𝐊𝐞𝐫𝐣𝐚 𝐋𝐞𝐦𝐛𝐮𝐫

Sudah hampir pukul 16:00 dan Gatot belum kembali dengan komputer Bu Rina. Asti tahu ia tak akan pulang tepat waktu karena ia yang selalu menyusun presentasi Bu Rina dalam file Powerpoint selama 2 tahun terakhir ini.

Bu Rina sendiri seperti tak mau mempelajari Powerpoint, karena mengetahui sekretaris andalannya menguasai software ini. Dan komputer Bu Rina juga memilih saat yang tepat untuk rusak, tepat sehari sebelum presentasi, padahal semua data presentasi hanya ada di hard disk komputer itu.

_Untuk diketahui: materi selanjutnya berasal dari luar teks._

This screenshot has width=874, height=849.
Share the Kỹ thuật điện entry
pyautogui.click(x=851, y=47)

“Hhh..” Asti hanya bisa menghela napas, menyadari bahwa ini sudah menjadi tugasnya sebagai sekretaris sang manajer keuangan. Ia membayangkan rencananya malam ini yang kini berantakan. Berendam di air hangat di kamar mandinya sambil menonton VCD erotik yang telah ia sewa sejak 2 hari lalu.

Meraba-raba puting payudara dan klitorisnya yang telah lama mendambakan sentuhan. Ia lalu teringat pada Adi yang telah setahun lebih meninggalkannya. Bagaimana hebatnya Adi membuatnya orgasme setiap berhubungan seks.

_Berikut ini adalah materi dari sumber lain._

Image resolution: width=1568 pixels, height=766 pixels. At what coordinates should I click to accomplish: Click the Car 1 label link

Ternyata Adi lebih memilih bekerja di Kalimantan daripada menikahinya. Untung mereka sama-sama meyakini seks aman dan Adi selalu memakai kondom setiap bercinta dengannya. Jika tidak, ia bisa saja hamil, dan pilihan akan menjadi semakin sulit.

Asti bukan wanita yang mudah menyerah pada gairah. Selama tak punya pacar, ia hanya dua kali melakukan masturbasi. Namun malam ini sudah ia rencanakan dengan matang dan memang sudah lama sekali sejak terakhir kali ia melakukan masturbasi. Dering telepon menyentakkan Asti dari lamunannya.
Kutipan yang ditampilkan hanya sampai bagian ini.